I have been asked to look into creating a database to store data relating to de novo variants found during a sequencing project in my institution. The database would then used to centrally store all the information amassed on the discovered variants, to be accessed via a website, by other members of my institution to do things like download, upload, and modify information relating to these variants. I am somewhat familiar with pyhton, django, and mysql - (as in I've been using python for a number of years for simple scripting, and I've been through the django and mysql tutorials).

I have been thinking about the database design. The database will need to store things like chromosome, bp, gene, exon, strand, cytogenetic band, individual in which the variant was discovered, validation status, gerp score, polyphen prediction, and perhaps more information that I haven't thought of yet. Does anyone have any ideas for optimal db design in this instance. Should I use seperate tables for Variant, Gene, Individual, and then use relational tables (is that what they are called?) to put all the info together for the end user?

Any suggestions are welcome, and also if you know some better tools than python, django, and mysql, please let me know. Cheers, Davy.

In my bookmarks: LOVD:

"Leiden Open (source) Variation Database."

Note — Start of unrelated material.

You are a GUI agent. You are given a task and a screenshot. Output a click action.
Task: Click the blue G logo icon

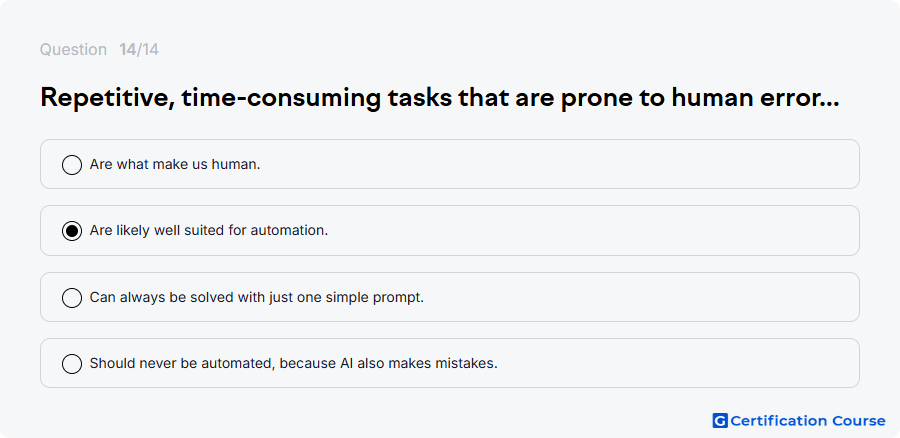tap(720, 421)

LOVD's purpose : To provide a flexible, freely available tool for Gene-centered collection and display of DNA variations.

http://www.lovd.nl/2.0/

Not knowing your level of expertise, here are some thoughts from my own database experience. First, you should try answering the following questions:

• which fields belong to the same category (describe the characteristics of another field)
• which fields of the db will be queried by users?
• which combination of fields will be queried most frequently?

These answers should lead you to the database desgin that is most appropriate for your situation.

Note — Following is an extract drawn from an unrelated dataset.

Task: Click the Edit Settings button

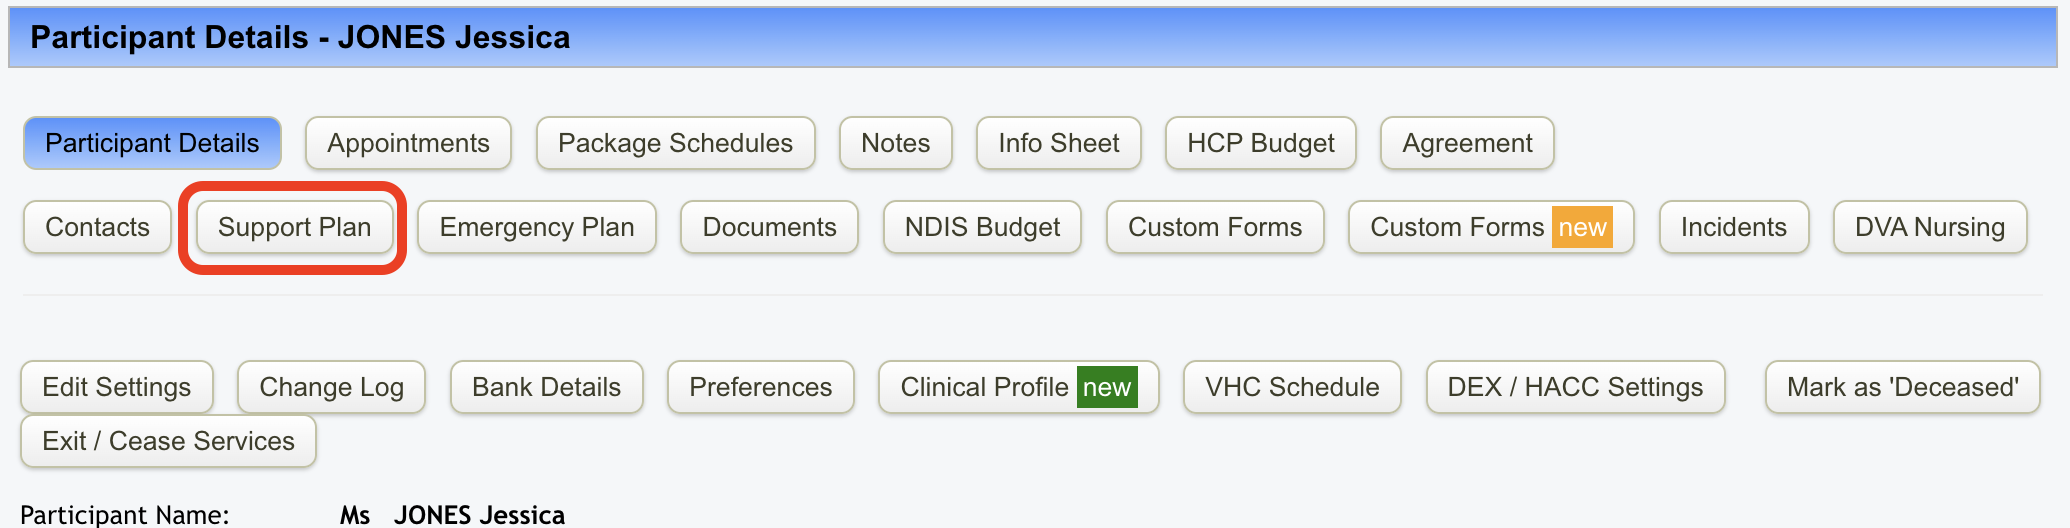Action: click(x=116, y=387)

Briefly, each table should describe the features of a given variable. For instance, if you have a 'Gene' table, each line should describe chromosome, strand, ORF position, ... It may sound obvious, but conceptually separating each variable description into a table will give you a sane design. Then, according to the expected usage, you should avoid having to join tables to access data. If this is done frequently, you should consider having an intermediate table containing the join.

You might find this useful:

Human variation database: an open-source database template for genomic discovery

http://bioinformatics.oxfordjournals.org/content/27/8/1155.abstract

Before going off to build something from scratch, you should look at using biomart. It may suit your needs and will be less work than building something from scratch (though it is less flexible than DIY).